Mercoledì, 22 maggio 2019 - ore 00.41

PERCHE' SOLO IL POPOLO PALESTINESE NON DEVE AVERE UNO STATO LIBERO E SOVRANO? di Agostino Spataro

In questi giorni di festa per l'attesa del nuovo Anno, molti si pongono questa domanda, angosciante e ineludibile, alla quale, però, i capi delle grandi e delle medie potenze non sanno o non vogliono rispondere, lasciando marcire una situazione tragica ed ingiusta.

| Scritto da Redazione
PERCHE' SOLO IL POPOLO PALESTINESE NON DEVE AVERE UNO STATO LIBERO E SOVRANO?  di Agostino Spataro

PERCHE' SOLO IL POPOLO PALESTINESE NON DEVE AVERE UNO STATO LIBERO E SOVRANO?  di Agostino Spataro

In questi giorni di festa per l'attesa del nuovo Anno, molti si pongono questa domanda, angosciante e ineludibile, alla quale, però, i capi delle grandi e delle medie potenze non sanno o non vogliono rispondere, lasciando marcire una situazione tragica ed ingiusta.

Il popolo palestinese non merita (così come altri popoli in lotta per libertà) tanta indifferenza da parte dei gruppi dominanti e tanta spietata arroganza da parte degli eserciti occupanti.

Cosa hanno fatto di male i palestinesi? Quali sono le loro colpe? Forse quella di aver subito la perdita di circa la metà del loro territorio storico per risarcire l' atroce danno subito dagli ebrei per volontà dei nazi fascisti europei? Perché ancora oggi i palestinesi non hanno uno Stato internazionalmente riconosciuto in base alle decisioni dell’ Onu?

E dire che negli ultimi 30 anni sono stati creati (talvolta inventati) tanti Stati e statarelli forzando i limiti della legalità internazionale.

La gente di buon senso, amante della pace dovrebbe chiedersi il motivo di tanta strafottenza della cd “comunità internazionale” nei riguardi del dramma palestinese. Nemmeno una parola di pietà, un gesto umanitario per i tanti bambini, vecchi, giovani palestinesi che continuano a essere arrestati, massacrati dall'esercito israeliano.

Per altre comunità, e per molto meno, scattano le grandi campagne di solidarietà, le marce, le fiaccolate, i summit, etc. Evidentemente, le vittime palestinesi sono considerate inferiori. Purtroppo, anche nel mondo arabo (soprattutto nelle ricche petro-monarchie) si sono allentati i rapporti di solidarietà, di (falsa) fratellanza.

Com' é noto, oltre ai palestinesi dei territori violati dalle milizie israeliane, vi è anche una diaspora sparsa per il mondo.

Decine, centinaia di migliaia di profughi palestinesi che agognano e si battono per tornare nelle loro terre e case, da cui sono fuggiti o sono stati cacciati con la forza.

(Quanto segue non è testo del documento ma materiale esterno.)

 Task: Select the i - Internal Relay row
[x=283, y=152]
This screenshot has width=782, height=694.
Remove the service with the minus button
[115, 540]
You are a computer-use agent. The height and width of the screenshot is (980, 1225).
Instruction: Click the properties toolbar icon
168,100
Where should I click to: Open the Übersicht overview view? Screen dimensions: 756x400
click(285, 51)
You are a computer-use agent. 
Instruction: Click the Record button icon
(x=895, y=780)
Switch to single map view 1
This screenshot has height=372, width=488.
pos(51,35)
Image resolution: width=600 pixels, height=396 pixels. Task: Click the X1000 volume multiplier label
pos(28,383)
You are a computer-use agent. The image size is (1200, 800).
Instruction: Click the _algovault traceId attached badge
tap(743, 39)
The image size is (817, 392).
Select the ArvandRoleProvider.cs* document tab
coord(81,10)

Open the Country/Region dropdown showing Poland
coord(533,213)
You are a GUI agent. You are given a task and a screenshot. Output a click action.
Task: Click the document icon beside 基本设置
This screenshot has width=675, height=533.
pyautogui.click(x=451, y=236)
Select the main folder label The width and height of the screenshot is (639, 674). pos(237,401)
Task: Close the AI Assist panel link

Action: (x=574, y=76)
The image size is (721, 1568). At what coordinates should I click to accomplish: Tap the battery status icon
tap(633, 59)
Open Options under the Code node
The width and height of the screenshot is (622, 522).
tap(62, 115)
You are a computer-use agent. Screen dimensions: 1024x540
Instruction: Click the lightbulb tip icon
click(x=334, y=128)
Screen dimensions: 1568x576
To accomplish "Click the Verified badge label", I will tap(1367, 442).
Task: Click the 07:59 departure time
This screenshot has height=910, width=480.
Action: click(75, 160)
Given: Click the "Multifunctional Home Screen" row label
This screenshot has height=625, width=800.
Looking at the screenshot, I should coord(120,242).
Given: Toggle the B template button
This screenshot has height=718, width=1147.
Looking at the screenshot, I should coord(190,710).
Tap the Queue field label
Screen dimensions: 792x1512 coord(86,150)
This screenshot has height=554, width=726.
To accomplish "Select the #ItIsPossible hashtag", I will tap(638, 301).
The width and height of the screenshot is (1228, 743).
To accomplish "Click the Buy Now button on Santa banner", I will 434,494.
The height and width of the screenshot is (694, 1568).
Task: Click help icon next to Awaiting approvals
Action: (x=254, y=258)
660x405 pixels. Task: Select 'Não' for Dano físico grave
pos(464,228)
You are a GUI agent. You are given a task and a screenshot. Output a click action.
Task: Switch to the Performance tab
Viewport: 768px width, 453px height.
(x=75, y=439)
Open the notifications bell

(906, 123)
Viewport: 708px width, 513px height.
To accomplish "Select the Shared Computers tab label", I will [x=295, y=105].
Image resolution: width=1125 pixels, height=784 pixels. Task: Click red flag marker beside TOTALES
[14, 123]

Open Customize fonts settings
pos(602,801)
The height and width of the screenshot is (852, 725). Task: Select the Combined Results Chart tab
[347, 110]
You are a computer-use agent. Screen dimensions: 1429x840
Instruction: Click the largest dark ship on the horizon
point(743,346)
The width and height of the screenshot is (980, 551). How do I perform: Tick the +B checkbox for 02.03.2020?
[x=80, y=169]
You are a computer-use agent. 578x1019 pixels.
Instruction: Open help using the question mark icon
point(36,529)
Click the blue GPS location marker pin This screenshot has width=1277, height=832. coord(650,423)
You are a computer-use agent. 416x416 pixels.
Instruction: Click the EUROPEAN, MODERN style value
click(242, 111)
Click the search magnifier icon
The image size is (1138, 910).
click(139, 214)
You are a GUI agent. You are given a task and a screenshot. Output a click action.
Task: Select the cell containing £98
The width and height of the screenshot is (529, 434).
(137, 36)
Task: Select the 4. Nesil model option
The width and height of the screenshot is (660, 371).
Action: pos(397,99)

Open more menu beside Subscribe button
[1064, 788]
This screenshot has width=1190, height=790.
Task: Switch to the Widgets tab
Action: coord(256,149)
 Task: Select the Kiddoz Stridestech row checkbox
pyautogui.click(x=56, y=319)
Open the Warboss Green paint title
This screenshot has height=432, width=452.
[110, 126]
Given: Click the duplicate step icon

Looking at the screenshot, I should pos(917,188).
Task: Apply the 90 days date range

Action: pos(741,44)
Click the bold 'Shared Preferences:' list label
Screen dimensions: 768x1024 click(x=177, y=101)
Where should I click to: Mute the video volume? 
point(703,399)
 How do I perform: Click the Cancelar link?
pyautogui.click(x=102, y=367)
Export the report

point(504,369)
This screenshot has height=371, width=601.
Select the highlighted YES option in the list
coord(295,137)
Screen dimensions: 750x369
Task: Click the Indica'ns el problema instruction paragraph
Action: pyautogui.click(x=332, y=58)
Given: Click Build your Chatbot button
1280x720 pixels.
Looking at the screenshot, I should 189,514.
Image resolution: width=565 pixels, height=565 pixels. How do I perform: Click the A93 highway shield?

Mi fermo qui. Accludo tre stampe che mi furono donate (nel 1988) da un vecchio profugo che era con noi ad Atene in attesa d’imbarcarci sulla "Nave del ritorno" palestinese bloccata con la violenza dai governanti israeliani. http://www.rassegna.it/articoli/israele-e-la-nave-affondata-quel-precedente-di-20-anni-fa

Sono immagini di una Palestina (del 1880) bucolica e serena, abitata da arabi e da altre etnie che convivevano in pace. Le conservo a ricordo di quel vecchio che, ad Atene, vide morire la speranza, l’ultima sua speranza, di tornare. Ricordo che l’abbracciai come se mi stessi distaccando da uno dei miei fantastici nonni (uno poeta e l'altro viaggiatore) che non ebbi la ventura di conoscere.

Perché dalla parte dei palestinesi? Perché la nostra coscienza di marxisti ci pone al di sopra di ogni forma di miserabile razzismo, populismo, fanatismo, ecc. e c’impone di stare dalla parte dei più deboli, degli ultimi, degli sfruttati che lottano per la loro dignità e libertà. Razzista è chi tratta gli altri esseri umani con disprezzo, con malinteso senso di superiorità, chi abusa della loro debolezza e li offende e li massacra. Non resta che sperare nel 2019 che possa essere l'anno della pace vera e giusta (non quella "minacciata" da Trump e da Netanyahu) mediante un accordo equo fra israeliani e palestinesi (e siriani che reclamano la restituzione delle alture del Golan) capace di risolvere l’annosa “questione” sulla base delle risoluzioni dell’Onu che vogliono “due Stati per due popoli” che potrebbero vivere in pace e in cooperazione. (a.s.)